Я старалась успеть. Сжимая в руке билет, я вбежала по гранитным ступенькам, пятый перрон. «Это пятый перрон?» Мне ответили: «Да», и действительно — перед глазами у меня возник серо-зеленый экспресс. Я поняла быстрее, чем увидела, что он медленно тронулся, отходит, уезжает тот самый поезд, на который у меня билет. В тамбуре багажного купе стояли двое смуглых усатых молодцов, они с готовностью подхватили меня и за руки втащили внутрь, Боже, когда еще в жизни я так летела? Услужливая рука открыла передо мной раздвижную дверь из тамбура в вагон, и я плюхнулась на красный бархатный диван, второй класс, вагон для курящих. Уфф!
Дышать нечем. До чего забавно, что мы, растения и животные, так тонко устроены: одной молекулой меньше, всего один градус разницы в температуре, и готово. Умираем, но не сразу. До этого — легкое кислородное голодание, оно чуть-чуть пьянит, легонько щекочет и прочищает мозги. Когда я вспоминаю, как сидела тогда в вагоне, откинувшись на спинку дивана, я не могу удержаться от смеха: ведь это надо — грудь колышется, волосы разметались, но глаза, несмотря ни на что, вобрали в себя картину, которую жалко упустить. Стоило составу выехать из-под свода вокзала, как взору предстали знакомые виды: пасущиеся коровы и овцы на фоне польдера [7] Польдер — кусок суши, отвоеванной у моря.

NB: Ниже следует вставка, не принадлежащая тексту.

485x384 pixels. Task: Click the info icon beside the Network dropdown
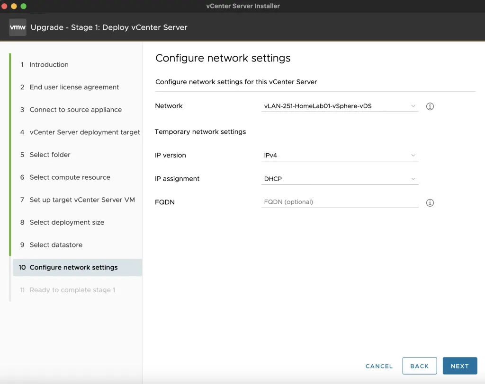click(x=430, y=106)

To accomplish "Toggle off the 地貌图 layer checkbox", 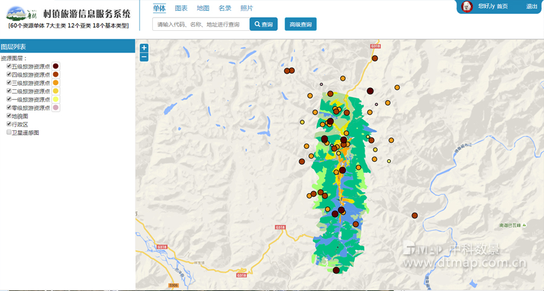I will click(x=8, y=116).
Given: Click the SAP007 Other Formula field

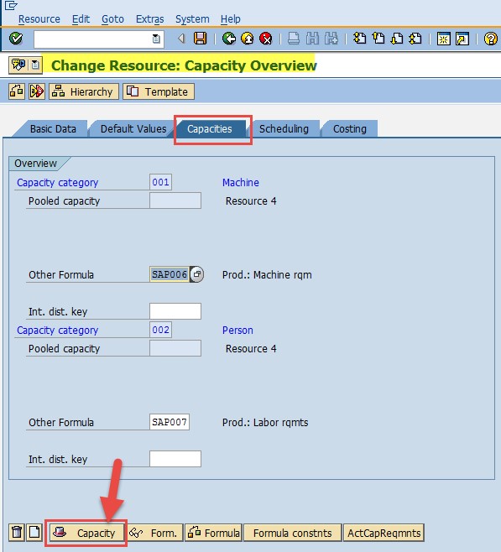Looking at the screenshot, I should (x=170, y=422).
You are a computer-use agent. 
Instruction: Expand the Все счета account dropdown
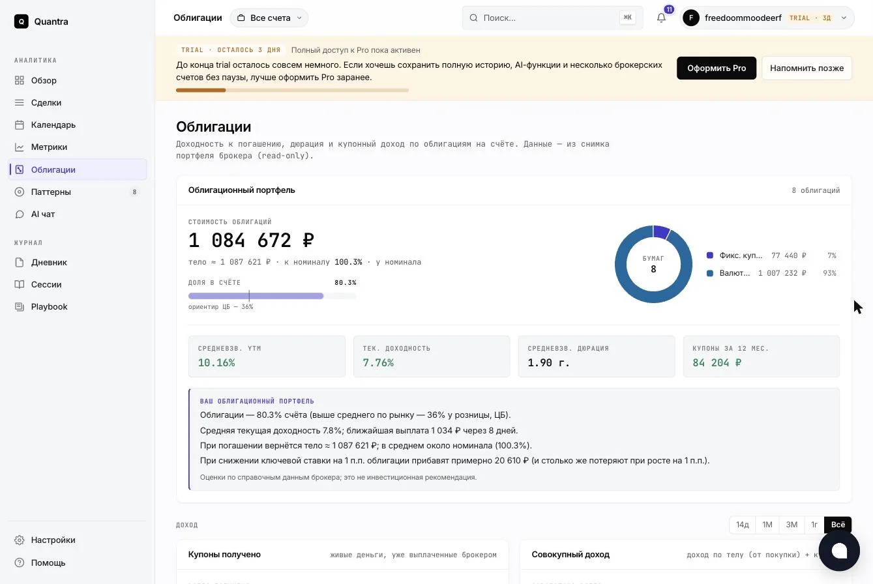(x=269, y=18)
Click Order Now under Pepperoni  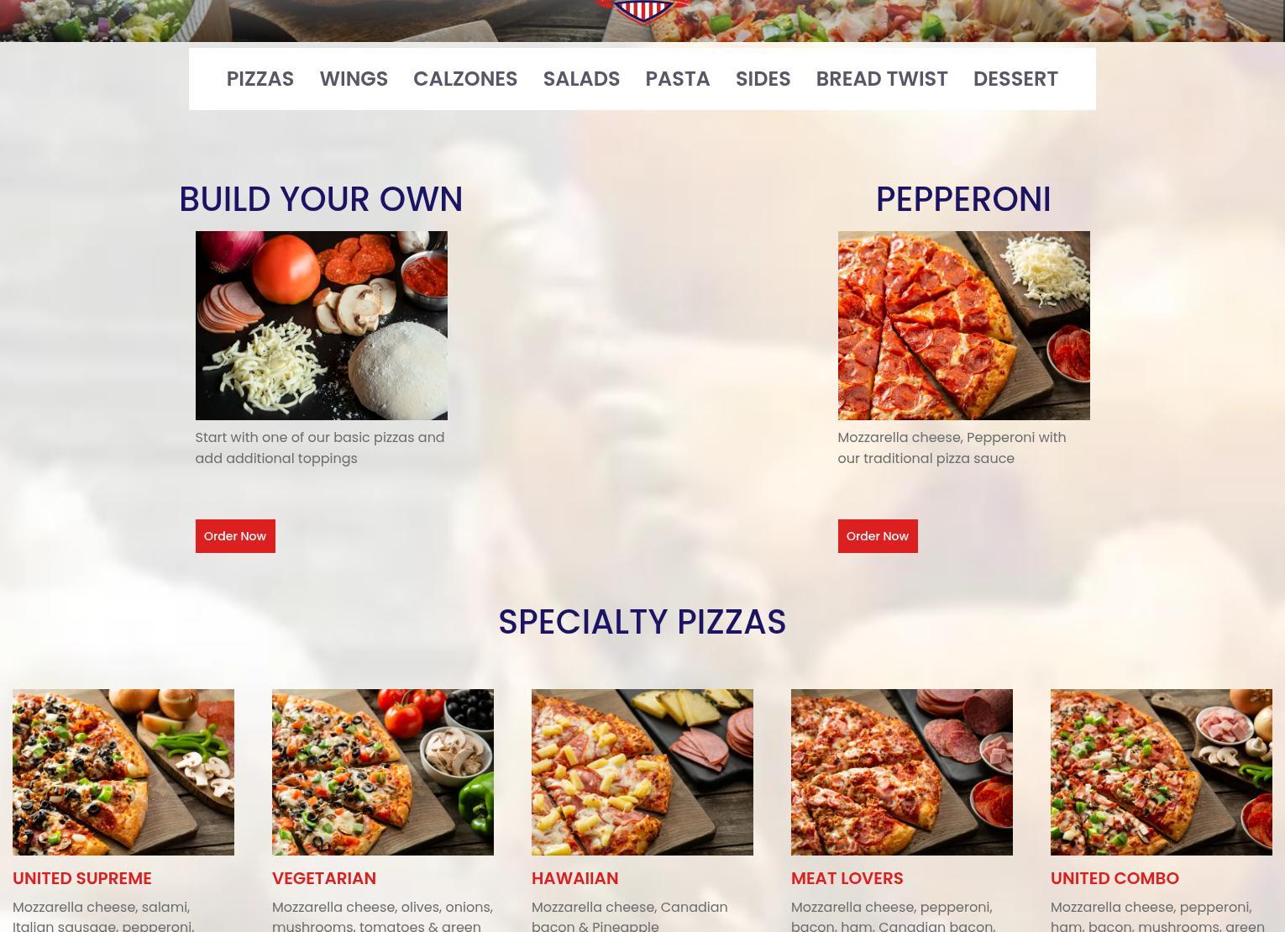point(878,536)
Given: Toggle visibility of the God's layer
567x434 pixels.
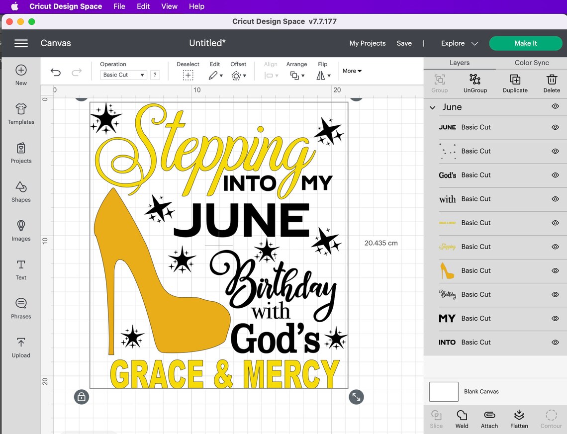Looking at the screenshot, I should pos(555,175).
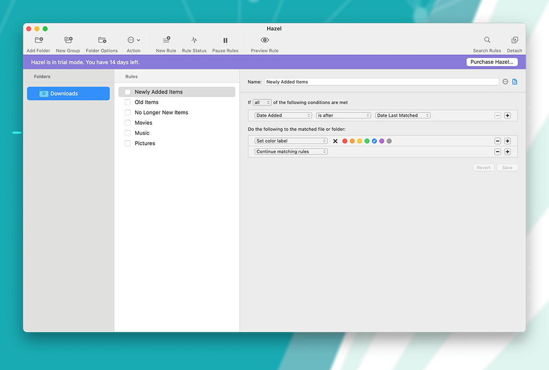Click the rule Name text field
549x370 pixels.
pyautogui.click(x=381, y=82)
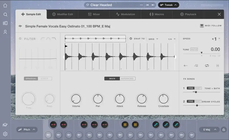Click the reverse playback arrow icon
229x140 pixels.
185,66
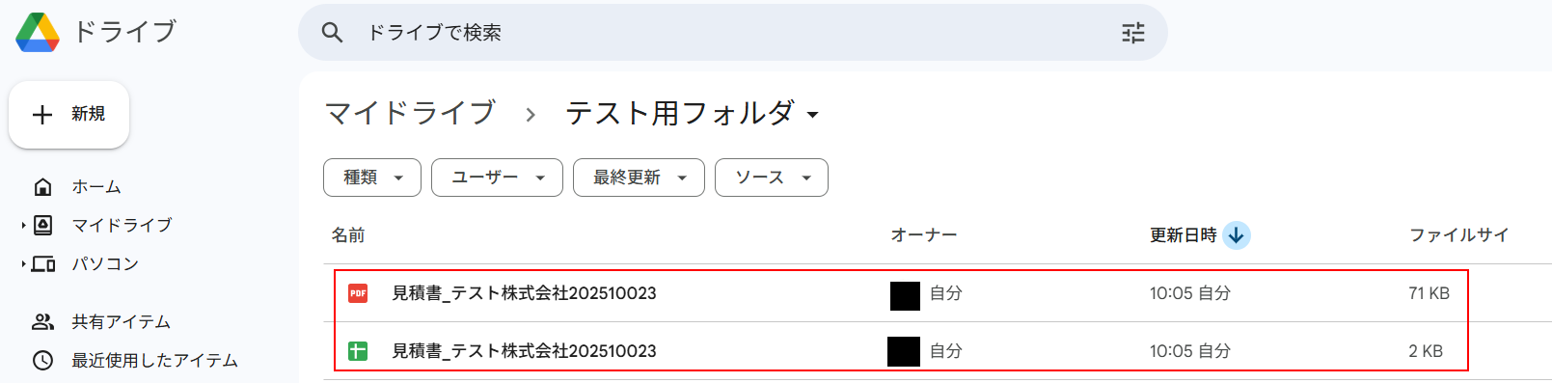Open the テスト用フォルダ folder menu
Viewport: 1552px width, 383px height.
point(693,114)
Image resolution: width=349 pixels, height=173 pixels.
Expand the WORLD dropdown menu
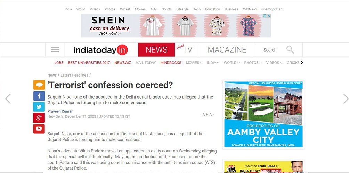point(232,63)
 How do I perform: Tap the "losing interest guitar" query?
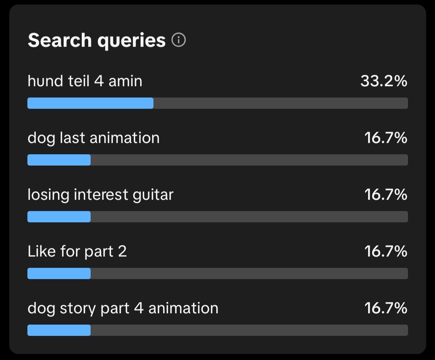coord(100,195)
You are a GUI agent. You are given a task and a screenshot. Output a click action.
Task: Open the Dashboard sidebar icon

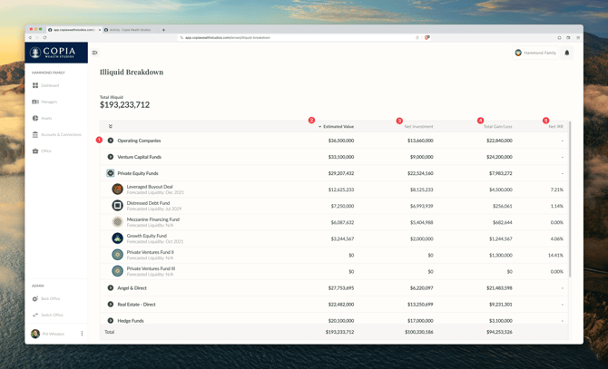[35, 85]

— пейзаж, который благодаря моему браку стал мне родным. Время — пять часов пополудни. Раскидистые ивы, каналы, поросшие бледно-оранжевой ряской. Жаль, что после всего этого я увидела лицо моей свекрови, бледное, с тяжелым подбородком, такое лицо было у нее, когда она в тот день приоткрыла дверь и посмотрела в щелочку: старушка не любила непрошеных гостей и знала, что мне это известно.

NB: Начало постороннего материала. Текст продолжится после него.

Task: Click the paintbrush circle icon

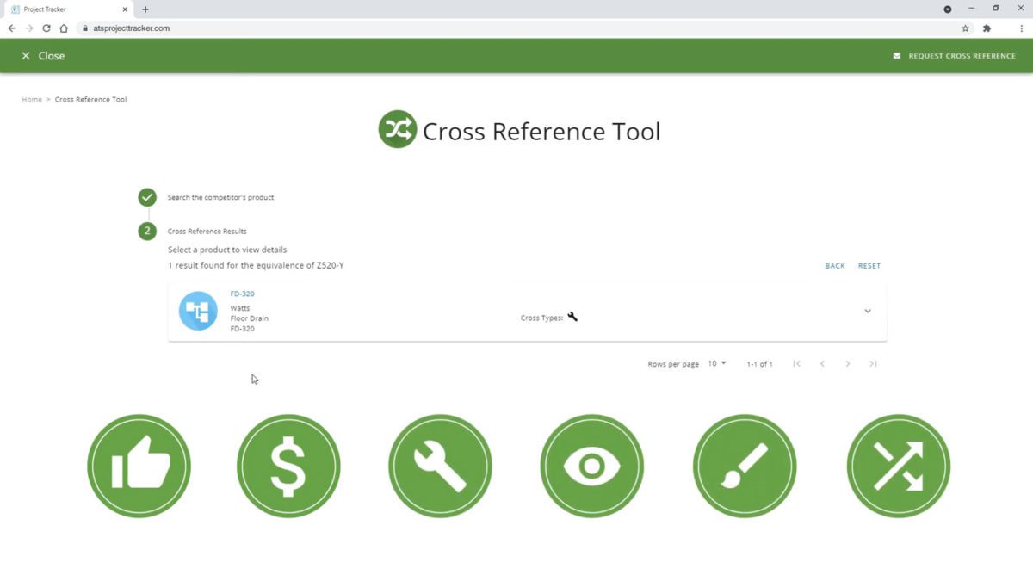Action: pos(745,467)
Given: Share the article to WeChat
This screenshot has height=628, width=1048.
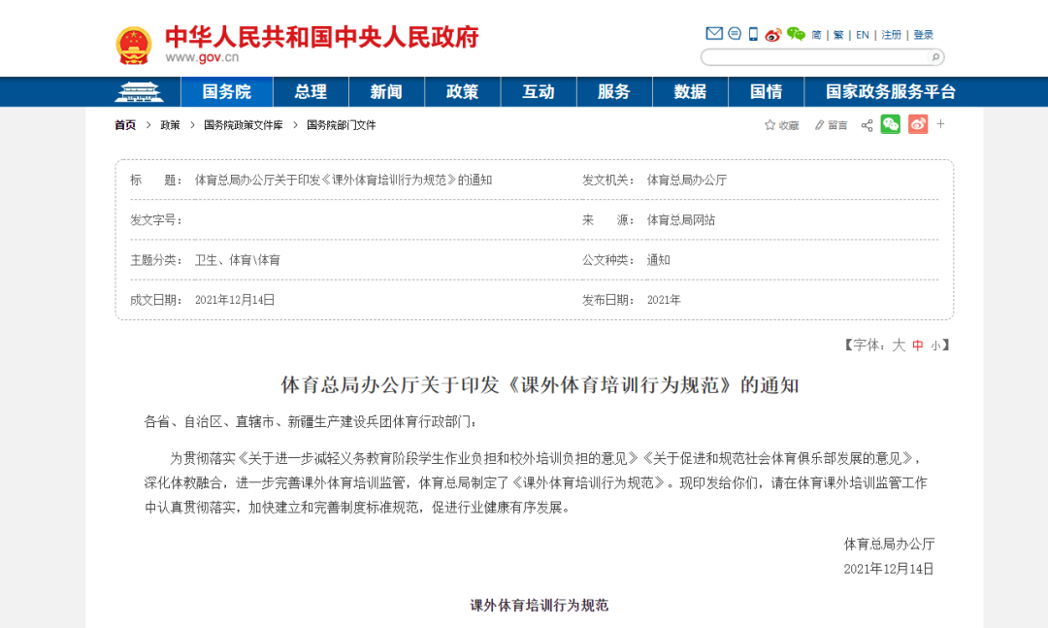Looking at the screenshot, I should (x=891, y=124).
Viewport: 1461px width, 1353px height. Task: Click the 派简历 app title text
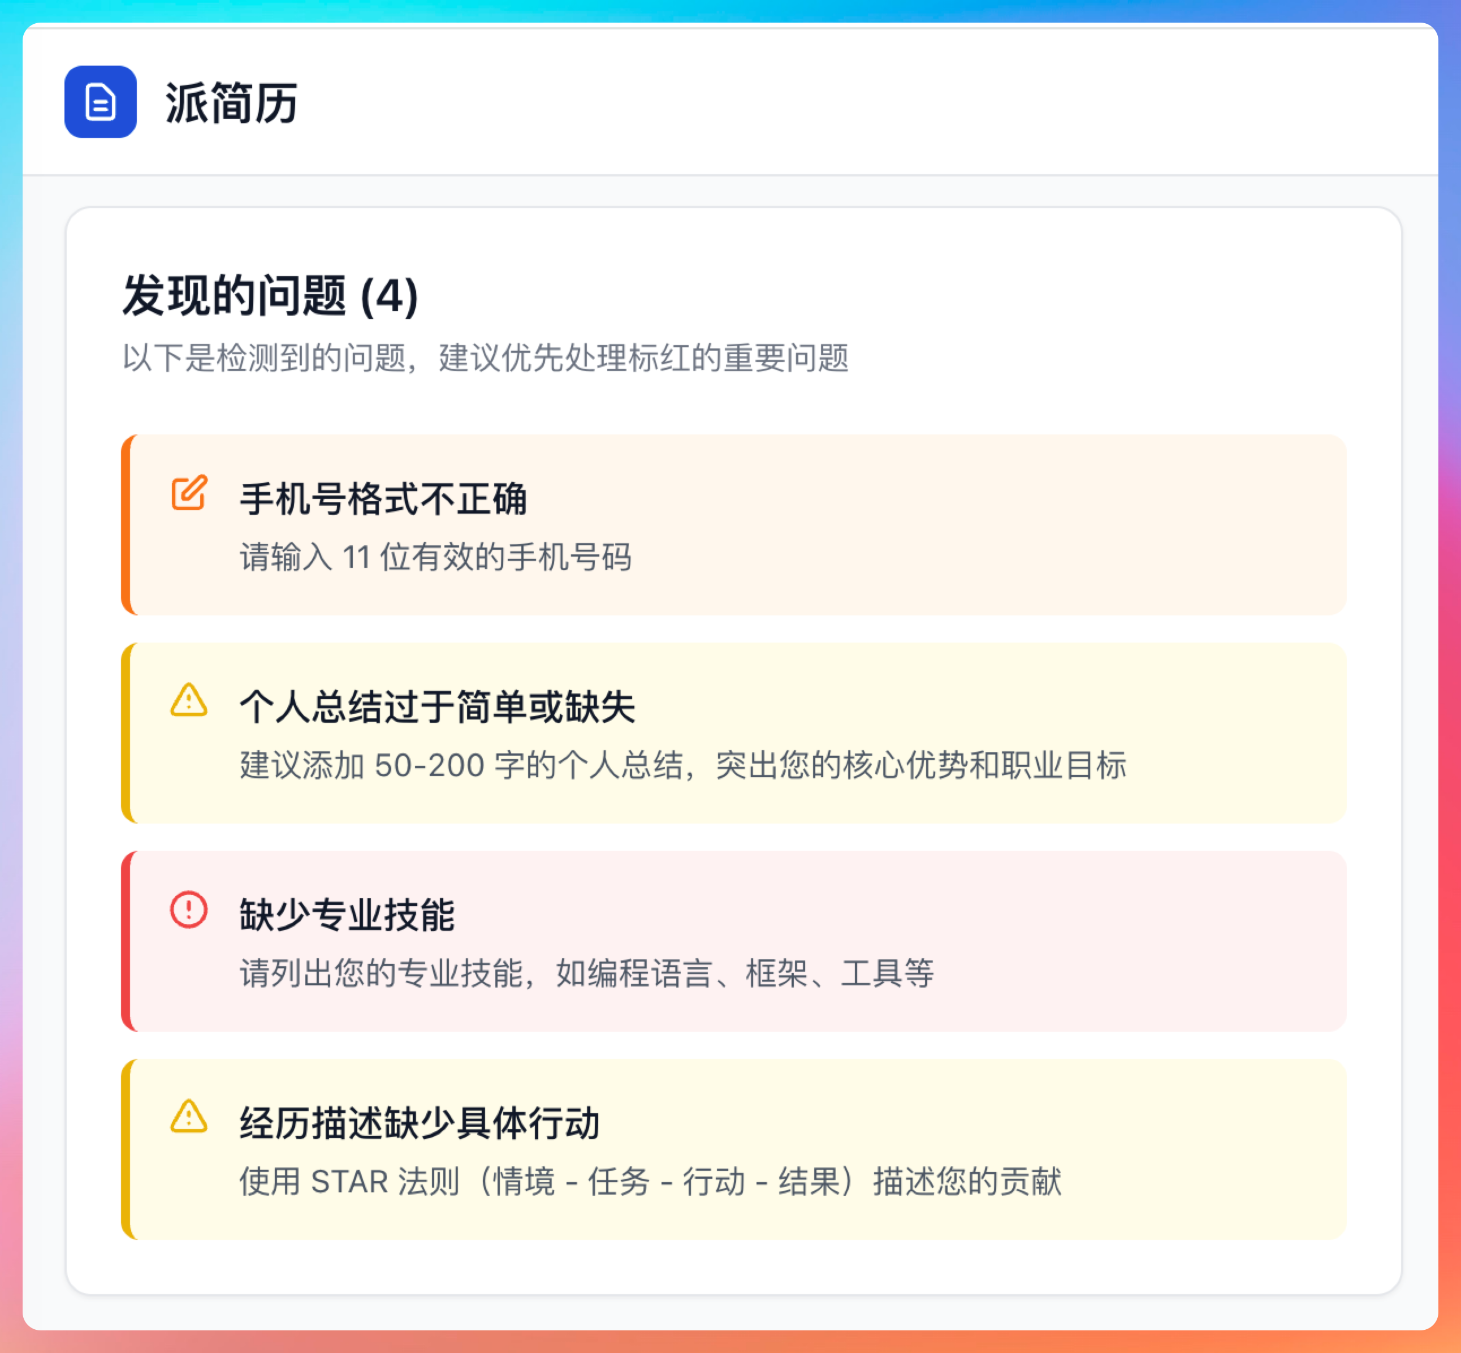pyautogui.click(x=231, y=103)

— …Так-так, Магда, славно, славно, проходи, рассказывай, зачем пожаловала…
Она прошла вперед меня на кухню и, не спрашивая, стала наполнять водой чайник со свистком. На ней было ее любимое кашемировое платье и золотые побрякушки, но она уже ничуть не походила на ту необыкновенную женщину, на которую я много лет смотрела снизу вверх, нет, теперь это была солидная крепкая старуха с таким отличным аппетитом, что испугаешься.
Я уезжаю, размышляла я, передвигая ей на противоположный край стола чашку темно-красного чая. Я уезжаю и пришла проститься от имени безукоризненно внимательной невестки госпожи Ноорт. Прощайте, звонки вежливости утром по понедельникам, белые букеты в дни скорби и торжеств и обращенное к Роберту пожелание: «Налей-ка нам по рюмочке ягодной наливки перед обедом, вот увидишь, как у нее заблестят глаза!» Кто объяснит мне, почему молодая женщина подарила свою мягкость, свою привязанность той, которая ее совсем не любила?
Причиной тому бурная влюбленность в сына. Все в жертву изматывающему неотступному желанию, от которого лишаешься разума и не можешь свободно дышать. Чего я только не вытворяла в ту пору перед зеркалом — надувала щеки, высовывала язык, тренировала всхлипы, улыбочки, замирала, уставившись на свои красные каблуки или на пену на собственном животе, словом, бедная девочка, совсем потеряла голову. Французская Канада. Обжигающе жаркое лето 1963-го. Когда мы познакомились, я была студенткой весом в пятьдесят пять килограммов, с обкусанными ногтями и любовником по имени Теренс. Природа наделила его правильными чертами, лоб, нос, голубые глаза, ангел в мужском обличье, который так хорошо ко мне относился, что отводил на всякий случай, для моего же блага, от края канала, а потом брал обеими руками за голову и заставлял смотреть на облака… «О чем ты думаешь?» — шептал он по ночам, лежа на сбившейся простыне, в лунном свете. «О тебе», — всегда шептала я в ответ. Возможно ли, чтобы влюбчивость передавалась по наследству?